A Orquestra Clássica do Centro (OCC) completa hoje 18 anos de atividade e comemora a data com a estreia de uma obra encomendada para o efeito, concretamente em Penedono no dia 15 e em Coimbra no dia 20, na antiga Igreja do Convento de S. Francisco, com a direção do atual maestro titular Jan Wierzba.

A obra intitulada “Vida e Milagres de Dona Isabel” é de autoria do compositor Alexandre Delgado e é inspirada na Rainha Isabel de Aragão, figura histórica intimamente ligada à cidade de Coimbra, da qual é padroeira, e vulgarmente conhecida como “Rainha Santa Isabel”.

Segundo a presidente da Direção da OCC, Emília Martins, com esta estreia “prestamos o nosso contributo para a valorização e enriquecimento cultural da Cidade, mas também da Região e do País que somos.

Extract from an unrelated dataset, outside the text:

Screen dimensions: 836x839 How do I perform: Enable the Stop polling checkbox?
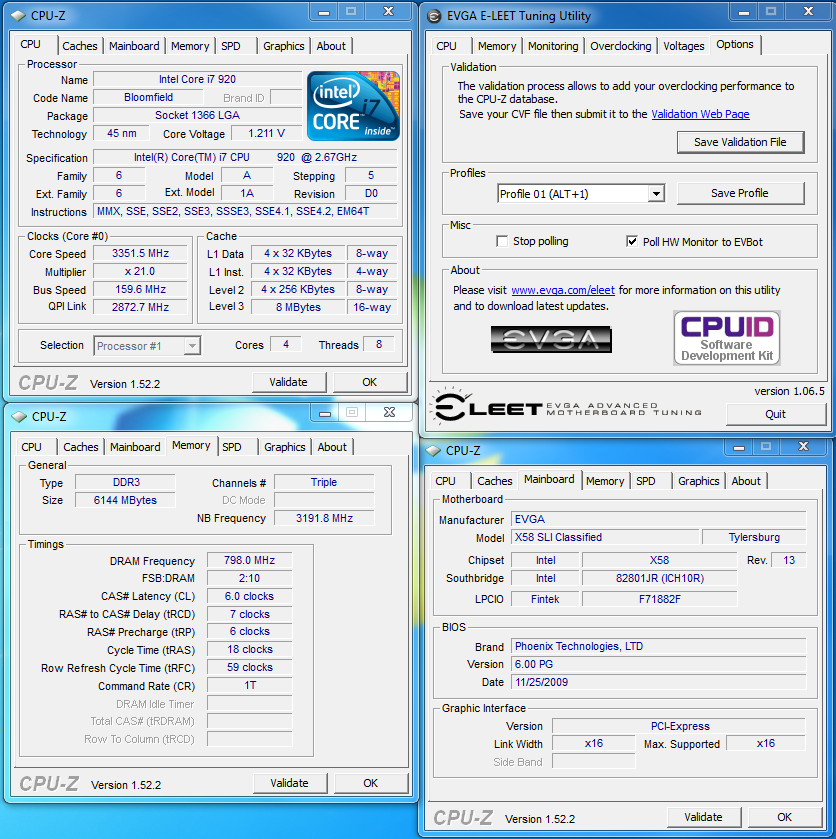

Isabel de Aragão é uma figura histórica caracterizada por valores que pretenderíamos perenes e partilhados, como da sensibilidade, força de vontade, capacidade de partilha que nos deve servir de inspiração a todos, levando-nos a falar a uma só voz, tal como uma orquestra”.

Foi em 13 de dezembro de 2001 que Coimbra viu (e ouviu) pela primeira vez, em concerto, a sua orquestra profissional, então denominada Orquestra de Câmara de Coimbra. Tinha então 25 músicos, dirigidos pelo Maestro Virgílio Caseiro.

Desde então, a Orquestra Clássica do Centro teve uma atividade contínua, que “uma gestão rigorosa e uma vontade muito forte” tornaram possível. Para o futuro da OCC, que atualmente conta com o apoio da Direção-geral das Artes e da Câmara Municipal de Coimbra, os votos da presidente da Direção são “continuar a levar a música dita erudita que interpretamos ao maior número possível de pessoas e que o nosso projeto seja tão fundamental para a Cidade e para a Região, como os apoios da Cidade e da Região o são para nós”.

“Que o projeto seja duradouro e que seja parte integrante do património cultural de Coimbra, hoje e no futuro”, afirma.